DIRECTION A
Return the lines of the data items, from the line containing "Task: Click the bullet" through the end of the data items, repeating them verbatim. Omit the pictures from your answer.
DIRECTION B
Resume the mailing-list thread about the null_blk nowait patch from the point where it stops.

SOURCE PASSAGE
________________________
Can you fix the grammar/punctuation in this sentence ? Looks like some words are
missing, making it hard to read.

> 
> null_add_dev()
> if (dev->queue_mode == NULL_Q_MQ) {
>         blk_mq_alloc_disk()
>           __blk_mq_alloc_disk()
> 	    blk_mq_init_queue_data()
>               blk_mq_init_allocated_queue()
>                 q->queue_flags |= QUEUE_FLAG_MQ_DEFAULT;
> }
> 
> But it is not set when null_blk is loaded with NULL_Q_BIO mode in following
> code path like other bio drivers do e.g. nvme-multipath :-
> 
> if (dev->queue_mode == NULL_Q_BIO) {
>         nullb->disk = blk_alloc_disk(nullb->dev->home_node);
>         	blk_alloc_disk()
>         	  blk_alloc_queue()
>         	  __alloc_disk_nodw()
> }
> 
> Add a new module parameter nowait and respective configfs attr that will
> set or clear the QUEUE_FLAG_NOWAIT based on a value set by user in
> null_add_dev() irrespective of the queue mode, by default keep it
> enabled to retain the original behaviour for the NULL_Q_MQ mode.

Nope. You are changing the behavior. See below.

> 
> Depending on nowait value use GFP_NOWAIT or GFP_NOIO for the alloction
> in the null_alloc_page() for alloc_pages() and in null_insert_page()
> for radix_tree_preload().   
> 
> Observed performance difference with this patch for fio iouring with
> configfs and non configfs null_blk with queue modes NULL_Q_BIO and
> NULL_Q_MQ:-

[...]

> @@ -983,11 +990,11 @@ static struct nullb_page *null_insert_page(struct nullb *nullb,
>  
>  	spin_unlock_irq(&nullb->lock);
>  
> -	t_page = null_alloc_page();
> +	t_page = null_alloc_page(nullb->dev->nowait ? GFP_NOWAIT : GFP_NOIO);

This can potentially result in failed allocations, so IO errors, which otherwise
would not happen without this change. Not nice. Memory backing also sets
BLK_MQ_F_BLOCKING, which I am not sure is compatible with QUEUE_FLAG_NOWAIT...
Would need to check that again.
Chaitanya Kulkarni April 18, 2023, 7 a.m. UTC | #3
On 4/12/23 02:41, Damien Le Moal wrote:
> On 4/12/23 17:47, Chaitanya Kulkarni wrote:
>> QUEUE_FLAG_NOWAIT is set by default to mq drivers such null_blk when
>> it is used with NULL_Q_MQ mode as a part of QUEUE_FLAG_MQ_DEFAULT that
>> gets assigned in following code path see blk_mq_init_allocated_queue():-
> Can you fix the grammar/punctuation in this sentence ? Looks like some words are
> missing, making it hard to read.

done.

>> null_add_dev()
________________________
Data items:
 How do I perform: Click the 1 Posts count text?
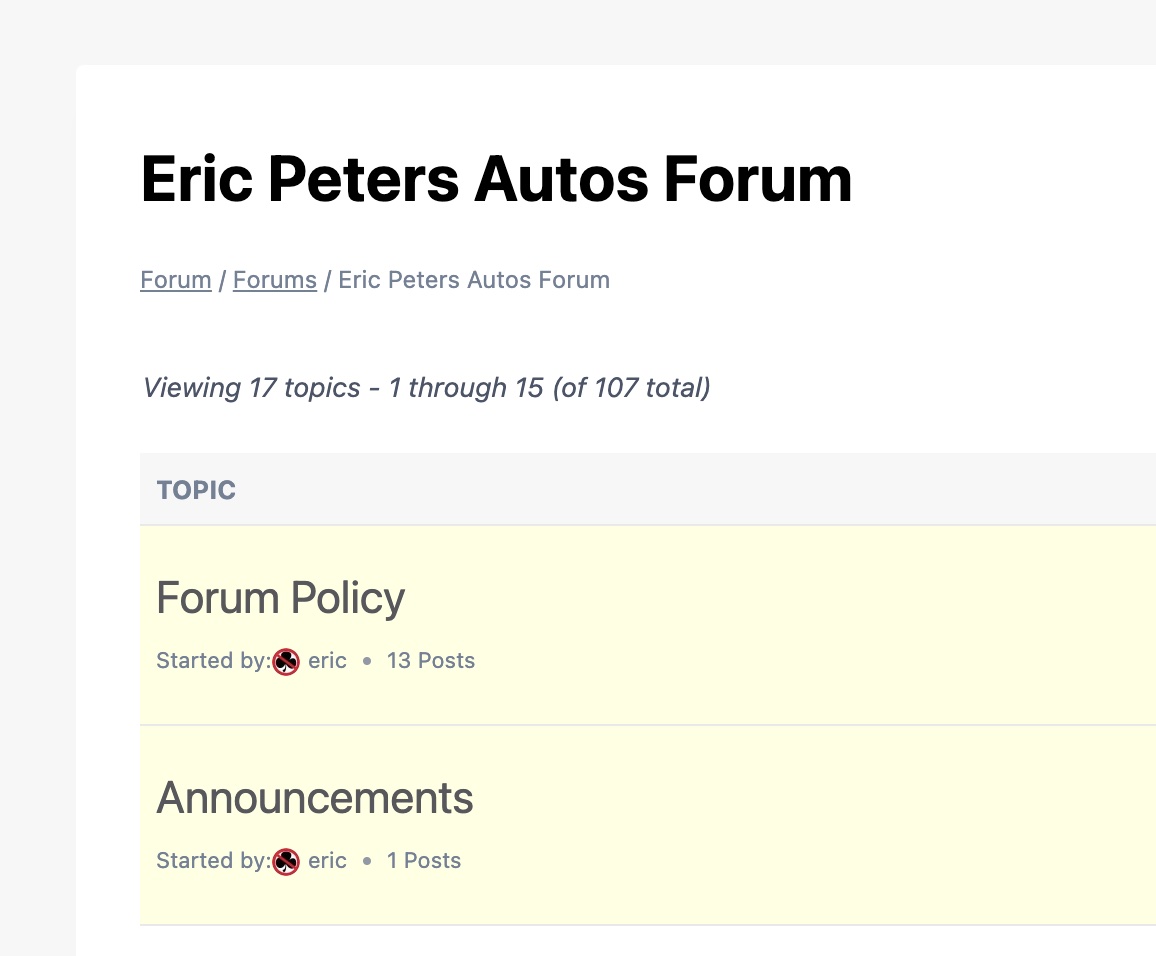[x=423, y=861]
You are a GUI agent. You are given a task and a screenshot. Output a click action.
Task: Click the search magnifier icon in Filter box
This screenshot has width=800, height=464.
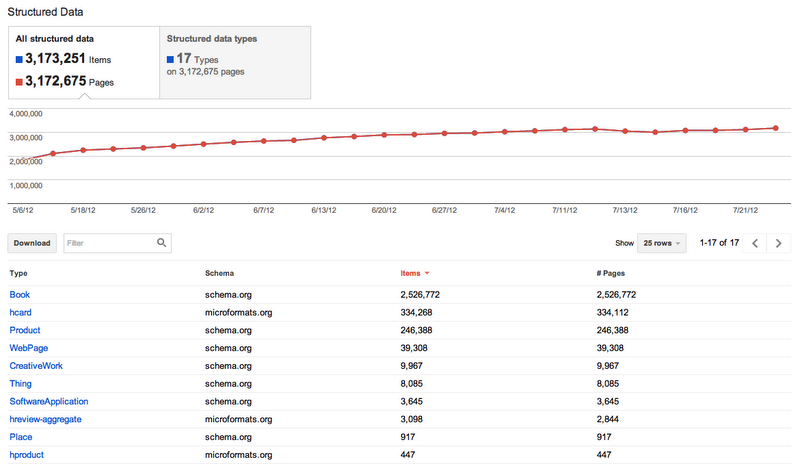(x=161, y=243)
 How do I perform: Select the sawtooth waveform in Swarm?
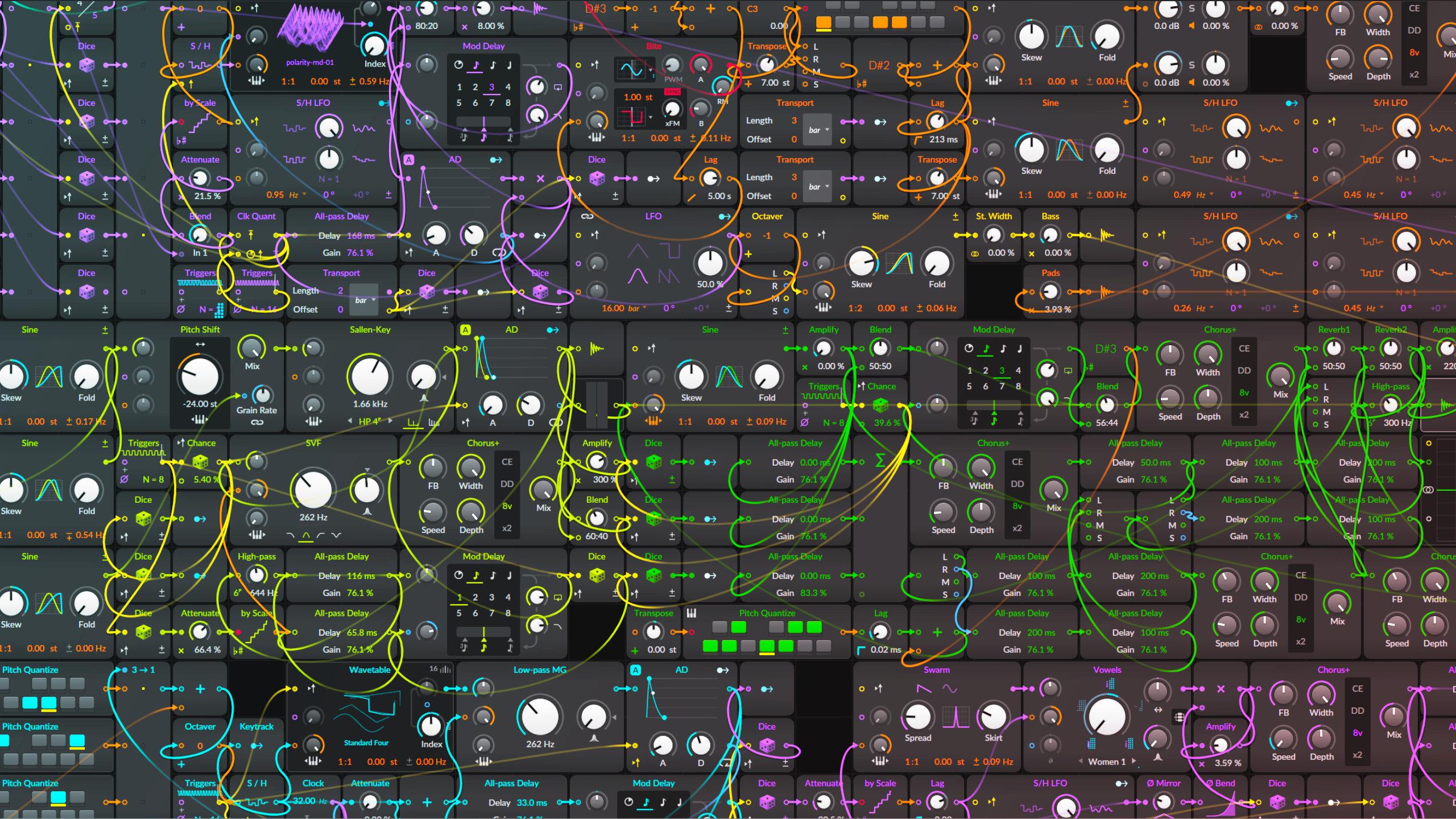924,689

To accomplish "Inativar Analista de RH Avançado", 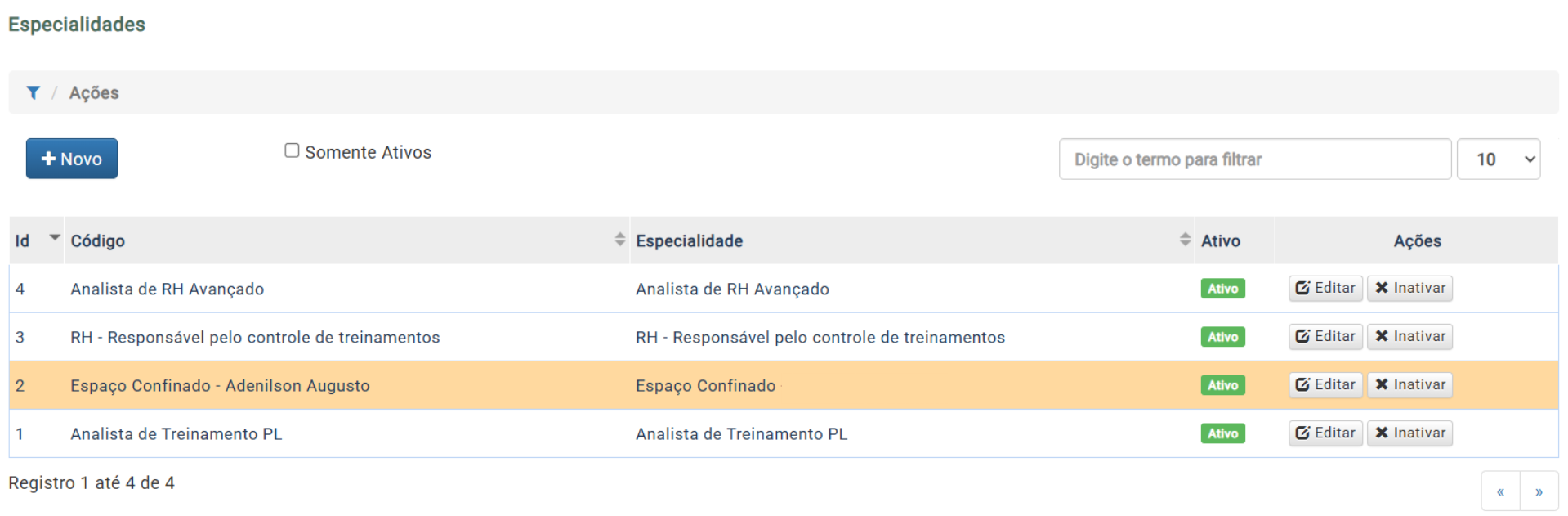I will point(1409,288).
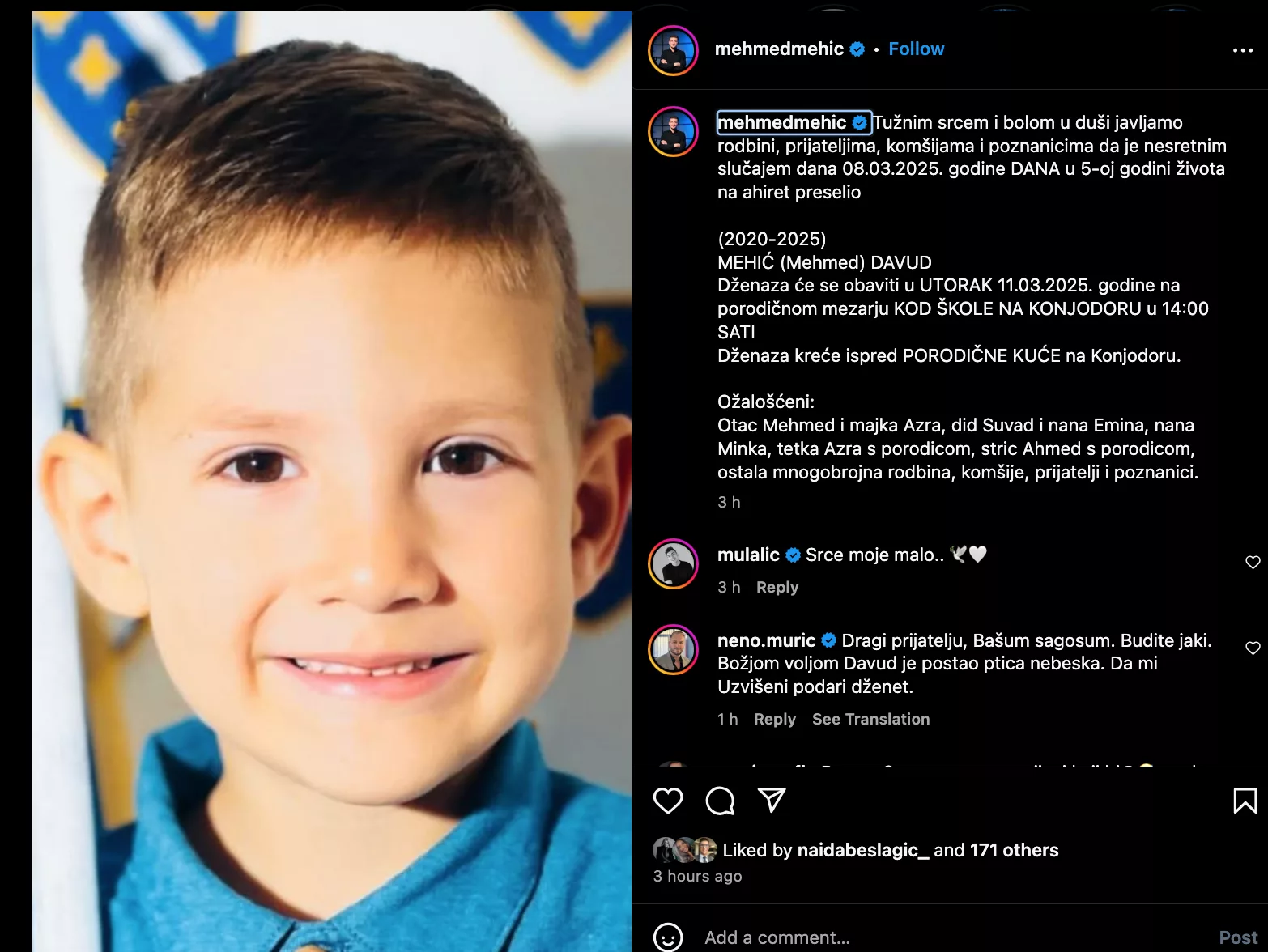Open the mulalic commenter avatar
1268x952 pixels.
[x=673, y=563]
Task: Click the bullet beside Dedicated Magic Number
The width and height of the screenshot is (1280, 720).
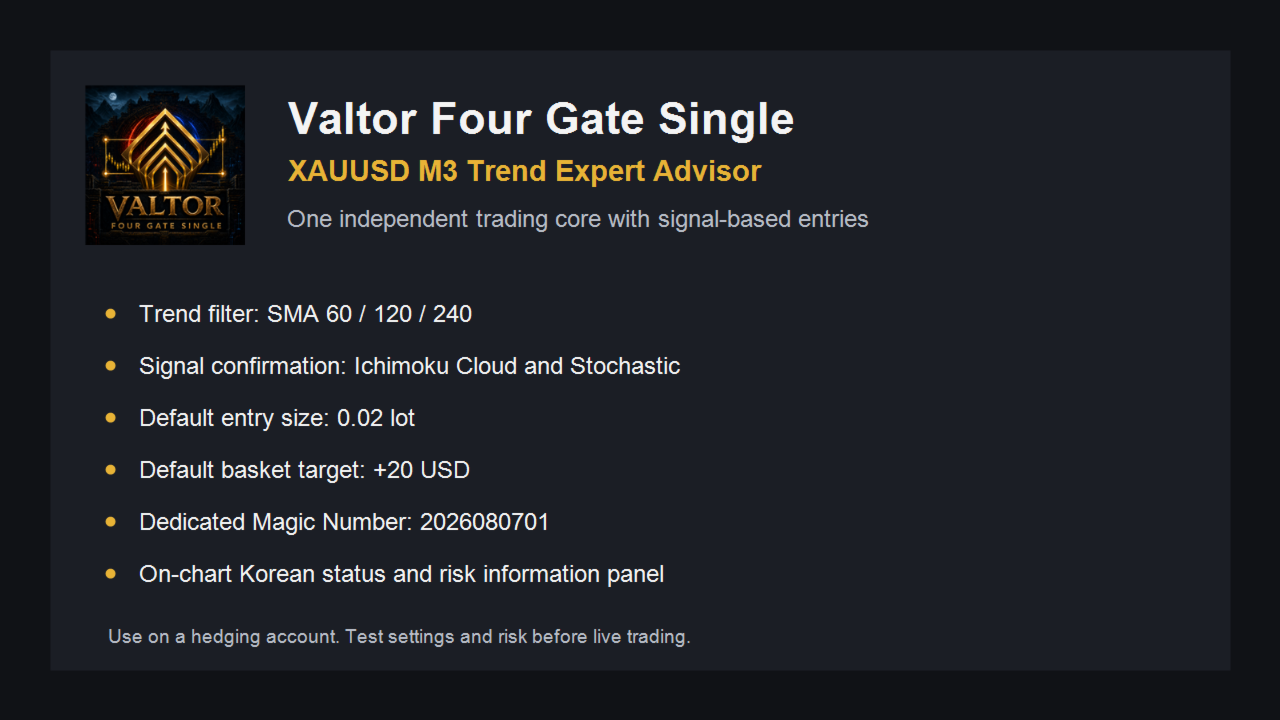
________________________
OUTPUT A
Task: Click the bullet beside Dedicated Magic Number
The width and height of the screenshot is (1280, 720).

OUTPUT B
>> if (dev->queue_mode == NULL_Q_MQ) {
>>          blk_mq_alloc_disk()
>>            __blk_mq_alloc_disk()
>> 	    blk_mq_init_queue_data()
>>                blk_mq_init_allocated_queue()
>>                  q->queue_flags |= QUEUE_FLAG_MQ_DEFAULT;
>> }
>>
>> But it is not set when null_blk is loaded with NULL_Q_BIO mode in following
>> code path like other bio drivers do e.g. nvme-multipath :-
>>
>> if (dev->queue_mode == NULL_Q_BIO) {
>>          nullb->disk = blk_alloc_disk(nullb->dev->home_node);
>>          	blk_alloc_disk()
>>          	  blk_alloc_queue()
>>          	  __alloc_disk_nodw()
>> }
>>
>> Add a new module parameter nowait and respective configfs attr that will
>> set or clear the QUEUE_FLAG_NOWAIT based on a value set by user in
>> null_add_dev() irrespective of the queue mode, by default keep it
>> enabled to retain the original behaviour for the NULL_Q_MQ mode.
> Nope. You are changing the behavior. See below.
>

true, changed it so that this flag is only set for the NULL_Q_BIO ...

>> Depending on nowait value use GFP_NOWAIT or GFP_NOIO for the alloction
>> in the null_alloc_page() for alloc_pages() and in null_insert_page()
>> for radix_tree_preload().
>>
>> Observed performance difference with this patch for fio iouring with
>> configfs and non configfs null_blk with queue modes NULL_Q_BIO and
>> NULL_Q_MQ:-
> [...]
>
>> @@ -983,11 +990,11 @@ static struct nullb_page *null_insert_page(struct nullb *nullb,
>>   
>>   	spin_unlock_irq(&nullb->lock);
>>   
>> -	t_page = null_alloc_page();
>> +	t_page = null_alloc_page(nullb->dev->nowait ? GFP_NOWAIT : GFP_NOIO);
> This can potentially result in failed allocations, so IO errors, which otherwise
> would not happen without this change. Not nice. Memory backing also sets
> BLK_MQ_F_BLOCKING, which I am not sure is compatible with QUEUE_FLAG_NOWAIT...
> Would need to check that again.
>
>

yes we should avoid that, here is explanation :-

BLK_MQ_F_BLOCKING is set in null_init_tag_set().
null_init_tag_set() has two callers:-

1. null_init() :-   checks if queue_mode=NULL_Q_MQ and shared_tags=1
                     before setting BLK_MQ_F_BLOCKING for shared tagset.
2. null_add_dev():- checks if queue_mode=NULL_Q_MQ before
                     setting BLK_MQ_F_BLOCKING for non-shared tagset.

With nowait only allowed for qmode=NULL_Q_BIO (see [1]) it will error
out with qmode=NULL_Q_MQ and will never set BLK_MQ_F_BLOCKING,
I'll add check in the null_validate_conf() just to make sure in V3.

Thanks for review comments.

-ck

[1] V2:- https://marc.info/?l=linux-block&r=1&b=202304&w=2
Pankaj Raghav April 18, 2023, 11:41 a.m. UTC | #4
> +static bool g_nowait = true;
> +module_param_named(nowait, g_nowait, bool, 0444);
> +MODULE_PARM_DESC(virt_boundary, "Set QUEUE_FLAG_NOWAIT irrespective of queue mode. Default: True");
Copy paste error. MODULE_PARM_DESC(nowait,...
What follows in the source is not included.